Amira Hanafi lives and works in Cairo. She is the author of Forgery (Green Lantern Press, 2011), Minced English (2010), several artist’s books and various printed matter. Her digital work What I’m Wearing was shortlisted for the 2014 New Media Writing Prize, and her writing has appeared in numerous literary journals.
Malak Helmy is an artist based in Cairo. Her writing has been published in forums including Log – Journal for Architecture and Urbanism, Ibraaz, Bidoun, oo-oo.co (the Lithuanian/Cypriot pavilion of the 55th Biennale di Venezia) and Mada Masr. Her work has been exhibited in the Mercosul Biennial, Gwangju Biennial, Aspen Museum of Art, 64th and 63rd Berlinale Expanded Forum. Her work involves a personal and historical consciousness of place. She has also worked in collective initiatives exploring areas between urban research and artistic production. Ongoing projects include Records from the Excited State – a project that conducts an analysis, over time, of the biological and social rhythms of a site of leisure on the coastline of Egypt, Emotional Architecture, and a yet untitled film project that looks at the state of Qatar through the lens of the development of its medical complex.

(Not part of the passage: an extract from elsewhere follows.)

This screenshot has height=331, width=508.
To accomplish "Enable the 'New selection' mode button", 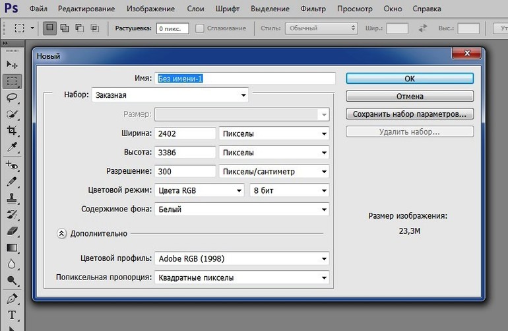I will tap(50, 28).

Alisa Lebow is a Reader in Film Studies at the University of Sussex, UK. Her current research is concerned with questions of ‘the political’ in documentary, thus far considered in terms of the documentary camera and its relationship to the gun, documentary representations of war, and the strategies of filming revolution. She is co-editor of the Companion to Contemporary Documentary (with Alexandra Juhasz, Wiley-Blackwell, 2015). Her books – The Cinema of Me (Wallflower, 2012) and First Person Jewish (University of Minnesota Press, 2008) – explore aspects of the representation of self and subjectivity in first person documentary. Her films include For the Record: The World Tribunal on Iraq (2007), Treyf (1998) and Outlaw (1994). Her current research project combines her scholarly and practical work: a Leverhulme Trust funded interactive meta documentary about filmmaking in Egypt since the revolution (www.filmingrevolution.org), which goes live in 2015.
Karim Mattar is an Assistant Professor of English at CU Boulder, specializing in postcolonial studies. He received his DPhil in English from the University of Oxford (2013), after earning degrees at UCL (BA, 2003), Warwick (MA, 2004), Sussex (MA, 2005), and Virginia (MA, 2009). Dr. Mattar’s research and teaching interests include Middle Eastern literatures in English, Palestinian literature and culture, the global novel, postcolonial studies, world literature, critical theory (esp. Marxism), and modernism. His work charts a post-Saidian world literary landscape where the political, religious, and gender ideologies that undergird conflict between ‘occidental’ and ‘oriental’ cultures both determine literary circulation, and are mediated through form. His articles have appeared or are forthcoming in Interventions, the Journal of Postcolonial Writing, Translation and Literature, English Language Notes, and elsewhere. His special issue of the Journal of Postcolonial Writing on “The Global Checkpoint”, co-edited with David Fieni, came out in early 2014, and his edited special issue of English Language Notes on “Cartographies of Dissent” is due out in early 2015. In 2012, he, with Anna Ball and Mohamed-Salah Omri, co-convened the first ever “Oxford Palestine Film Season”, which featured a range of Palestinian filmmakers and scholars. He is currently at work on a book manuscript entitled The Middle Eastern Novel in English: Literary Transnationalism after Orientalism, as well as, with Anna Ball, a co-edited volume on The Postcolonial Middle East.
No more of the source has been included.